With George Clooney's star power, kickoff of the awards talk and film-buff esoterica, the Colorado festival delivers.
The Telluride Film Festival, a Labor Day weekend event since its inception in 1974, always provides the opportunity for scouts on the front line of the film scene to leave the summer behind and get a first look at the cinematic harvest season. In this regard, this year's festival offered a satisfying amount of good news.
Alexander Payne's The Descendants was the first film shown, at a special preview on Friday afternoon, and by festival's end Monday it had consolidated its profile as a picture likely to win wide critical and popular support -- especially for George Clooney, its lead.
Clooney was the undeniable star of Telluride. Not that he isn't the star pretty much wherever he goes. But on the streets of Telluride, site of Butch Cassidy's first bank robbery, where everyone strolls, chats easily with anyone in the vicinity and basically refrains from acting like a fool in the presence of celebrity, Clooney amazed for his relaxed affability and accessibility.
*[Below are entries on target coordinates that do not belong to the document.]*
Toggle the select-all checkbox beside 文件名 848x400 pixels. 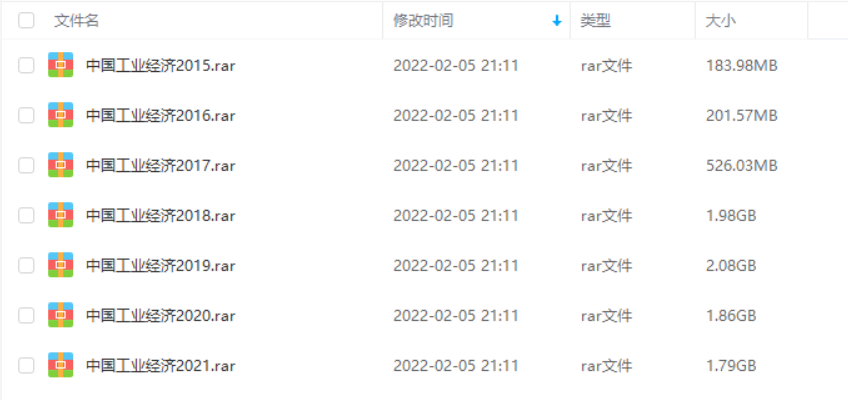[x=26, y=21]
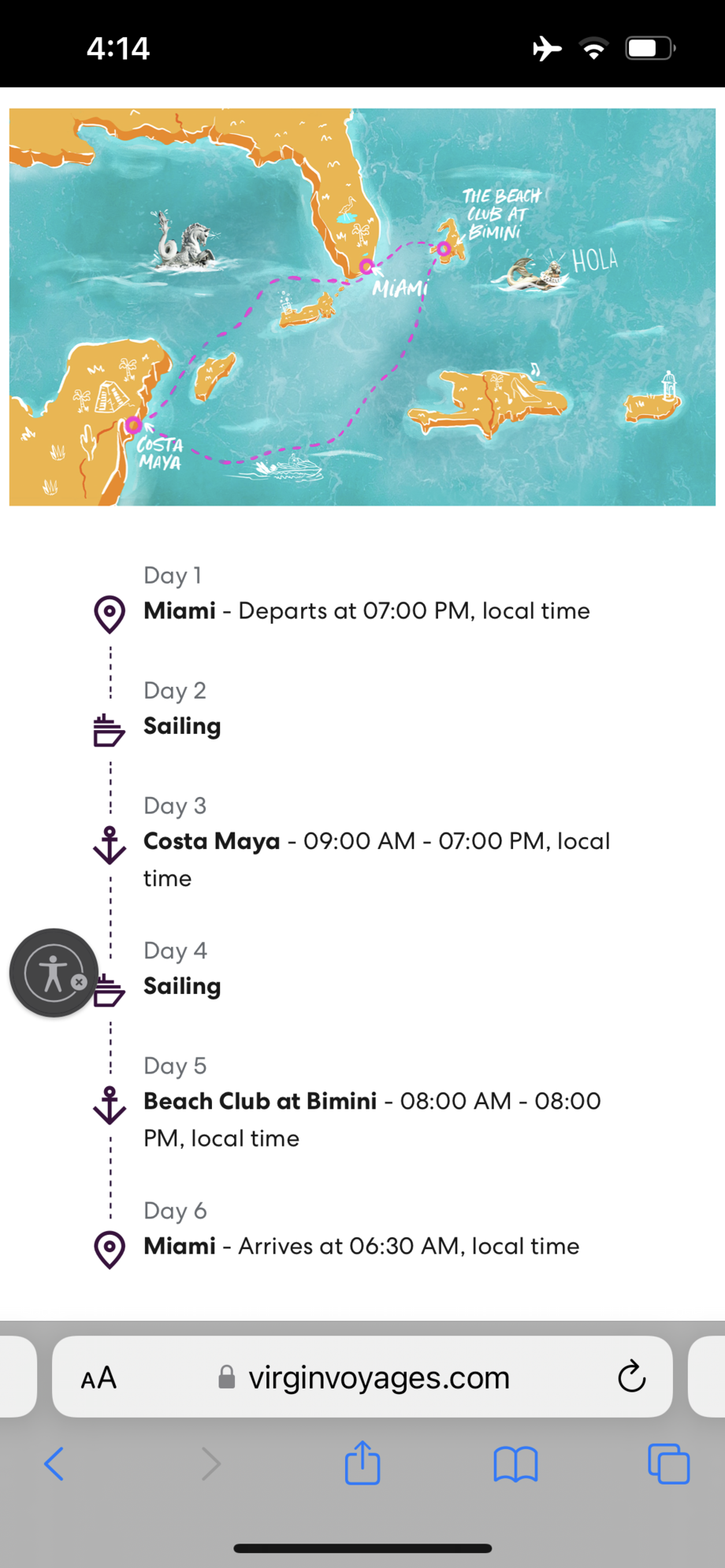Tap the Day 3 Costa Maya anchor icon
Viewport: 725px width, 1568px height.
[x=110, y=845]
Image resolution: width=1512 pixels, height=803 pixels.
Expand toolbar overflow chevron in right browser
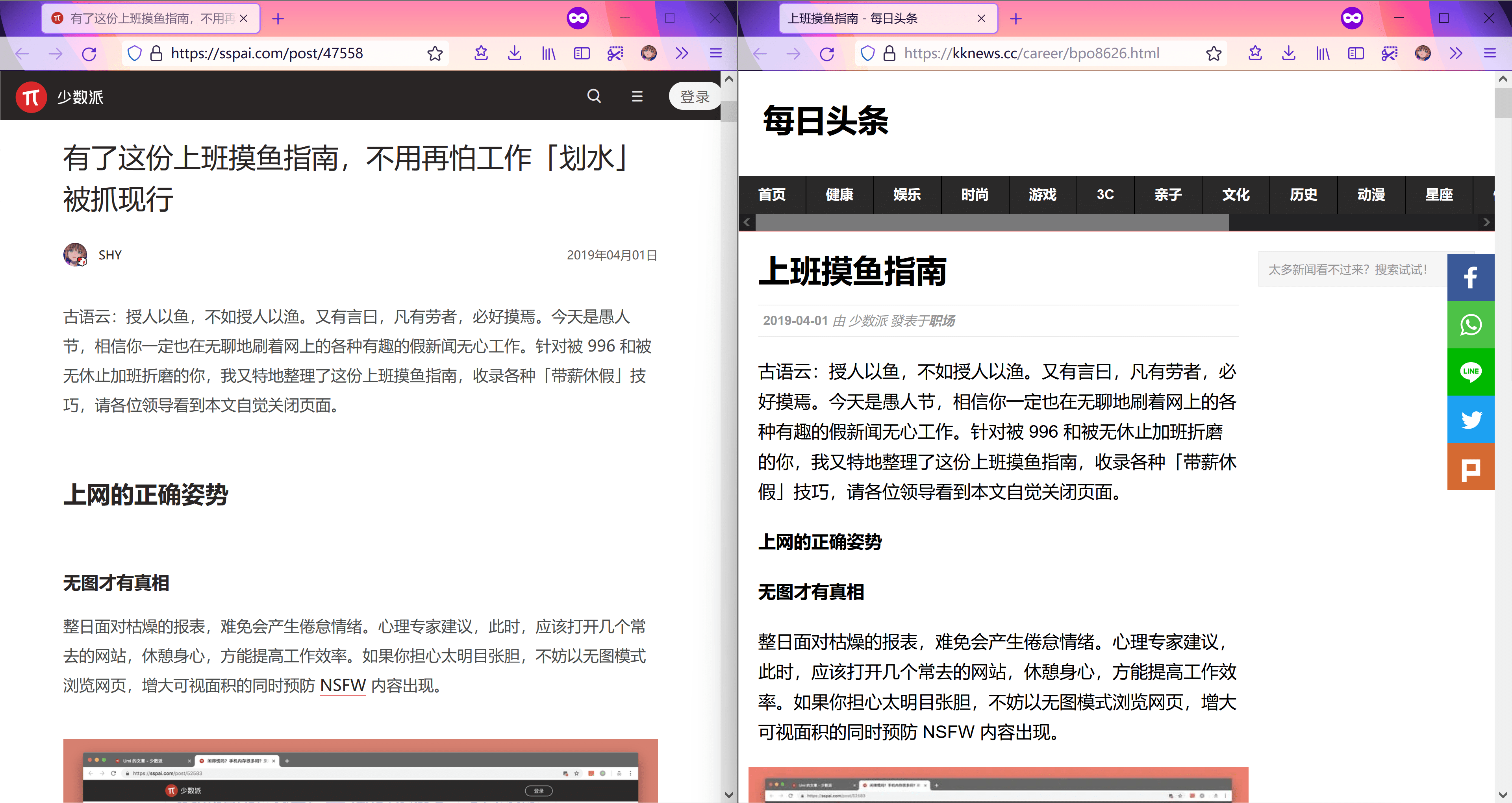pos(1456,54)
Traveling without an entourage after jetting over Friday from the Venice world premiere of The Ides of March, a film he directed, Clooney never took himself too seriously, was hilarious at two packed tributes to him and drank and schmoozed into the wee hours Saturday night at the venerable Sheridan Bar.
There was one moment when, as the actor headed for his car before a tribute, a crowd of some 30 or 40 young ladies suddenly materialized out of nowhere to surround him, a sight unlike anything I have seen at Telluride.
Given the jigsaw-like screening schedule at the multiple venues here, it's never possible to see everything, but Telluride featured its usual mix of premieres, highlights from Berlin and Cannes, tributes (to Clooney, Tilda Swinton and 83-year-old French comic actor-director Pierre Etaix), silent films with live musical accompaniment, assorted revivals and restorations and an ever-growing sidebar of cinema-related documentaries.
You never knew whom you might be sitting next to in a cinema or meet in a coffee line: Werner Herzog (here with his new documentary Into the Abyss); Wim Wenders (Pina); Alice Waters (supporting the showings of Merlusse and Harvest, two rare titles by her favorite filmmaker, Marcel Pagnol); Peter Sellars; Ken Burns; Pierre Rissient; and the irrepressible Serge Bromberg, on hand to present his color restoration of Georges Melies' A Trip to the Moon (complete with a commissioned soundtrack by French electronic act Air) and other archival rarities.
Among the new films (some of them more or less simultaneously debuting in Venice) were Agnieszka Holland's intense and very particular take on the Nazi occupation of Poland, In Darkness; Martin Scorsese's excellent epic biographical documentary, George Harrison: Living in the Material World; Rodrigo Garcia's Albert Nobbs, with Glenn Close in a precisely judged performance; Steve McQueen's searing Shame and David Cronenberg's A Dangerous Method, both of which feature superb performances by Michael Fassbender; and Jim Field Smith's comedy Butter, shown as an unannounced sneak preview, which looks to be more of an audience pleaser than a critical favorite.
There were quite a few notable documentaries, including Frederick Wiseman's Crazy Horse and the enticing first two sections of Mark Cousins' eventual 900-minute personal documentary, The Story of Film: An Odyssey, which just began airing on British television.
Of the foreign features already shown at European festivals, the two that emerged from the pack as huge popular hits were Iranian writer-director Asghar Farhadi's enormously engrossing Berlin Golden Bear winner A Separation and Michel Hazanavicius' thoroughly entertaining black-and-white silent The Artist. Others that went over well in their North American debuts were Aki Kaurismaki's Le Havre, Joseph Cedar's Footnote, Luc and Jean-Pierre Dardenne's The Kid With a Bike and Mia Hansen-Love's Goodbye, First Love.
Guest director Caetano Veloso presented six personal favorites, including Glauber Rocha's hard-to-see Black God, White Devil and Rene Clair's 1955 Les Grand Manoeuvres.